When my family sits down to eat dinner, we go around the table and state for what we are grateful.  It is a daily reminder that life is temporary, that our situations are fragile, and that there is good to be found when sought.  

I try to instill in my kids a sense of gratitude.  I want them to have appreciation--for food to eat and clean water to drink, for their teachers who challenge them, for their own failures and adversities, and for the things they inherited.

“Society” Scruton (2014) tells us, "is a shared inheritance for the sake of which we learn to circumscribe our demands, to see our own place in things as part of a continuous chain of giving and receiving, and to recognize that the good things we inherit are not ours to spoil.”  

​Let that last part sink in:  “....the good things we inherit are not ours to spoil."

He goes on to say "There is a line of obligation that connects us to those who gave us what we have; and our concern for the future is an extension of that line. We take the future of our community into account not by fictitious cost-benefit calculations, but more concretely, by seeing ourselves as inheriting benefits and passing them on."

Scruton, I believe, is capturing important elements of gratitude: recognition, appreciation, reciprocity, respect, obligation, exchange, and accountability.

Do we see any signs of gratitude coming from students?  Do they appreciate all the support services now available to them, the quality of life now available on most campuses, including swimming pools, gyms, numerous eateries, Starbucks, counselors, advocates, libraries, and all of the remarkable technology?  Do they appreciate professors who challenge them, who are critical of their work, and who cut them a break.....sometimes even when they don’t deserve it?  Some do but most do not.

Do we ever hear anything resembling gratitude from faculty, especially faculty who are partisan in their orientation, who work in departments that are unnecessary and unproductive, or faculty who have all but quit working?  Do we ever thank taxpayers for their support, thank parents for entrusting their children to us, and thank our schools for providing us with a wonderful place to work?  Rarely do I hear such sentiments.

Do we hear gratitude coming from the mouths of Emory students psychologically traumatized by seeing TRUMP 2016 written in chalk on sidewalks?  No.

Do college presidents, diversity officers, and other administrators ever ask themselves “am I making what I’ve inherited worse?”  Never.

​Victim culture requires the elimination of gratitude.  You cannot, obviously, claim victim status and then be grateful to the institution that victimized you.

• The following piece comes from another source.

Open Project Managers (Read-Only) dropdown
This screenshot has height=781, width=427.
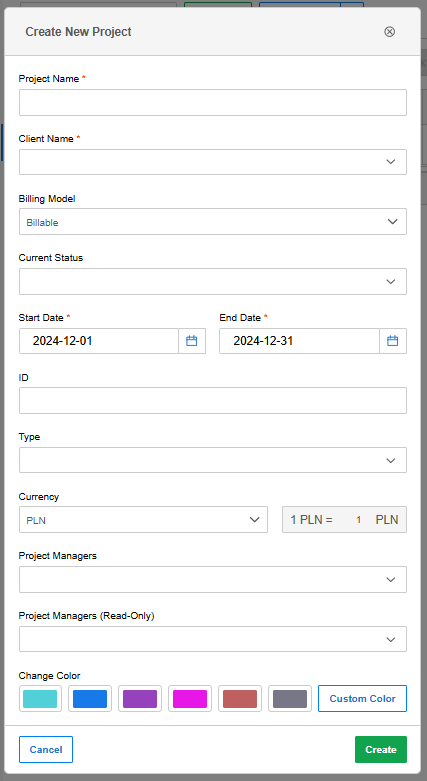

This is not without consequence.  A lack of gratitude looks and sounds eerily like a sense of entitlement or more simply, as ignoble selfishness.  

A lack of gratitude severs the connection between unearned inheritance and the obligation to improve that which you didn’t build.  It excludes reciprocity and makes absent personal accountability.  With no connection to the past, no obligations to those who built our great institutions, no respect for traditions or hierarchy or standards, the ungrateful demand that which should never be given: a status equal to those who came before.     

A lack of gratitude alienates individuals, robs them of charity, and elevates their ego.  They are caught in web of self-deception spurred on by anger, resentment, and frustration.  They search for the causes of their anger and loneliness in the outside world, only rarely giving credence to the possibility that they have chosen a path towards spiritual self-destruction. 

The absence of gratitude is not simply crass selfishness but soul crushing misery.  

Let me tell you a story:

My grandfather was born in 1914 and came to age during the Great Depression.  His father sold items from a cart pulled by a donkey.  His grandfather migrated from Ireland with nothing but the shirt on his back.  My grandfather was intelligent and had the option to attend a well-known engineering school.  Life, as they say, got in the way.  His father died so he instead went to work as a truck driver to support his mother, brother, and sisters.  After years of backbreaking work, he landed a job at a paper mill where he tied corrugated boxes by hand.  It was there, at the factory, where he met my grandmother.

They married and had a son.  At the age of 28 my grandfather was drafted into the Army to serve in WWII.  He also found out that his wife was pregnant with twins.  He left his job at the factory, his pregnant wife and son, and entered the Army.  He attended basic training and then went to infantry school where he was told that he would soon deploy to fight the Japanese.  His brother, Jack, went into the Navy, and became one of the first “frogmen.”  He was supposed to be sent to Europe.

Neither went where they were told they were going.  Jack went to the Pacific theater, and my grandfather took a Liberty ship north to England.  There he trained for the eventual invasion and it was there where he witnessed his first wartime loss.  A “buzz” bomb landed between two chow-hall tents and immediately killed over 1,500 people.  My grandfather avoided death simply by luck.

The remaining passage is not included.